OMAHA, Neb. -- Arnell Petrzilka lost her son Ben 10 years ago. Ben was on a camping outing with other Boy Scouts just west of Little Sioux, Iowa in 2008 when an EF-3 tornado hit their camp. Ben was one of four children who lost their lives that night. Forty-eight others were injured.
“But it was just a tornado in the middle of a bad storm in the middle of nowhere and you couldn't control that. It just happened and you can't be angry at anyone for that,” Arnell said.
Since then, she says the four families have bonded.
“Everybody grew through that. I hope I'm a better person. We say that all the time. I think all four families say that. If our children knew us now, I think they'd be proud of us,” Arnell told 6 News. “Remembering that night is hard. You remember before…your child and you remember after without your child but that actual night when your child is taken away…you don't go back there very often.”
Arnell recalls how the families were cared for. She said, “Everybody kind of stopped. Like our world stopped because you're like 'how is the sun possibly shining? When our boys aren't here.' But everybody kind of stopped with us. If we look back, we can see where God kind of put everybody in the right places. We leaned on a lot of people and they were there to lean on.”

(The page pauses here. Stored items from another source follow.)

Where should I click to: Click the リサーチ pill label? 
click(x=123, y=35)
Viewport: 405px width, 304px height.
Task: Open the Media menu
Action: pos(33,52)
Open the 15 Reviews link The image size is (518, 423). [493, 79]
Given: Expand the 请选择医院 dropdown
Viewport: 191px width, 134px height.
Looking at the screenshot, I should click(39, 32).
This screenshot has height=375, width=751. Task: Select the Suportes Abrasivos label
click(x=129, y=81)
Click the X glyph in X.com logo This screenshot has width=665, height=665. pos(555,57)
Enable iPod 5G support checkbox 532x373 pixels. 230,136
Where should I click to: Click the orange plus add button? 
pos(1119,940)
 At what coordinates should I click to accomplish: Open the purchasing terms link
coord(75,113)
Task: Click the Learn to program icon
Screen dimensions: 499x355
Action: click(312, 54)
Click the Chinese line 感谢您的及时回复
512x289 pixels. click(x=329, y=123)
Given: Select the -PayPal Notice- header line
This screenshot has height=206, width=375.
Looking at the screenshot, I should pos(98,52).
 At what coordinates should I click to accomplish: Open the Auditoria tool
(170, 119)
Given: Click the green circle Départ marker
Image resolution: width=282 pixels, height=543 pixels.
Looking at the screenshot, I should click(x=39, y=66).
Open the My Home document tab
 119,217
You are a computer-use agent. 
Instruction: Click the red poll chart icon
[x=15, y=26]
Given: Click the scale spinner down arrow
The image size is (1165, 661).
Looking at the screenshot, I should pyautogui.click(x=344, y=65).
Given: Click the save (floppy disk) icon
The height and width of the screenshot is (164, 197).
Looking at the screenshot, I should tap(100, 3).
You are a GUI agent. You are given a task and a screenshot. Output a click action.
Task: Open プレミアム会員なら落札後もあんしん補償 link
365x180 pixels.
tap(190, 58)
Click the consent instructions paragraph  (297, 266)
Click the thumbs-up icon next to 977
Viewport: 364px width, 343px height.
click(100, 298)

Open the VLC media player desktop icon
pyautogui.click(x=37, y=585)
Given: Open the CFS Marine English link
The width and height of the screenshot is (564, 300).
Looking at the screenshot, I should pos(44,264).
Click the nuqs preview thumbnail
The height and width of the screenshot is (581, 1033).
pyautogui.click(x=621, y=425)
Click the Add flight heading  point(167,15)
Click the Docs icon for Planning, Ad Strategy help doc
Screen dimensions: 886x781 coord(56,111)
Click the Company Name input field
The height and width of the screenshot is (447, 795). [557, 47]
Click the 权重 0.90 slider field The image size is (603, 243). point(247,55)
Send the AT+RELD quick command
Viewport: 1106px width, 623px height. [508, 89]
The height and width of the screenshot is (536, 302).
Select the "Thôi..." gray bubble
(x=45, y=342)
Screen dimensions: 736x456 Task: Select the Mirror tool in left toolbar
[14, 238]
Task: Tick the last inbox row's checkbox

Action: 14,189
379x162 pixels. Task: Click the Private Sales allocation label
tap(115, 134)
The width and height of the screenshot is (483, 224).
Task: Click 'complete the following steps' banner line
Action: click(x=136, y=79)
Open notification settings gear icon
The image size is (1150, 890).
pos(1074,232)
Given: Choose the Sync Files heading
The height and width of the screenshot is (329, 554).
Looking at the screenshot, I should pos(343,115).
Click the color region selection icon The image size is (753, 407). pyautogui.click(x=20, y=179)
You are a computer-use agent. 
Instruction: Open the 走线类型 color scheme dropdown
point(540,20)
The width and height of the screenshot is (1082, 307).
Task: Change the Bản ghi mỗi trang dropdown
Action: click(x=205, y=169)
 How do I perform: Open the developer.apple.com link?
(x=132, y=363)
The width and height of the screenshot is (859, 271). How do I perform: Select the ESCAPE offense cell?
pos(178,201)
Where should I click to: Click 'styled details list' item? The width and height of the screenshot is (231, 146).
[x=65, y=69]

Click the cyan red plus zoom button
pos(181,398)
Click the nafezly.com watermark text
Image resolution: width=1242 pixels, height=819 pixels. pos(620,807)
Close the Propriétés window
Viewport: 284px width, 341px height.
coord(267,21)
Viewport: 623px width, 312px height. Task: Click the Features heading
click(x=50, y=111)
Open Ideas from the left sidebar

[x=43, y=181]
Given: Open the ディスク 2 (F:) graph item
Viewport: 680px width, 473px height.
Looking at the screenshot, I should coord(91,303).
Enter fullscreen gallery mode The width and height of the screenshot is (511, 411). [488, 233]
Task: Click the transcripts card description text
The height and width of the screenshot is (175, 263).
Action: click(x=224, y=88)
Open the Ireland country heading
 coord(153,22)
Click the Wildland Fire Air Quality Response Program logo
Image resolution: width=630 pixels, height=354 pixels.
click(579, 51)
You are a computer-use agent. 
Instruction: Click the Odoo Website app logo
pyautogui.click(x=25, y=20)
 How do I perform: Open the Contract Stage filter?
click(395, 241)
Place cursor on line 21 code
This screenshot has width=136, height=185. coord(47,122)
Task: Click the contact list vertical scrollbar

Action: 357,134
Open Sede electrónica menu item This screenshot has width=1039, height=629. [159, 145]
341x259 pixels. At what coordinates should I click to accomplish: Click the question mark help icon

Arnell still believes in Scouts. Ben's younger brother, now 15, is in Boy Scouts. She says scouting saved lives that terrible night.
"We've never thought anybody was to blame. There's nobody. Everybody was prepared. As a matter of fact, I think more boys survived because they were Boy Scouts and they knew what to do,” she said.
Arnell says the families appreciate the support from the community all these years. And that it's a good idea to hold our children a little closer – while we can.
“They're gone in a blink so people should enjoy them every day,” she said.
Arnell says many Scout camps around the area have improved facilities for tornado safety.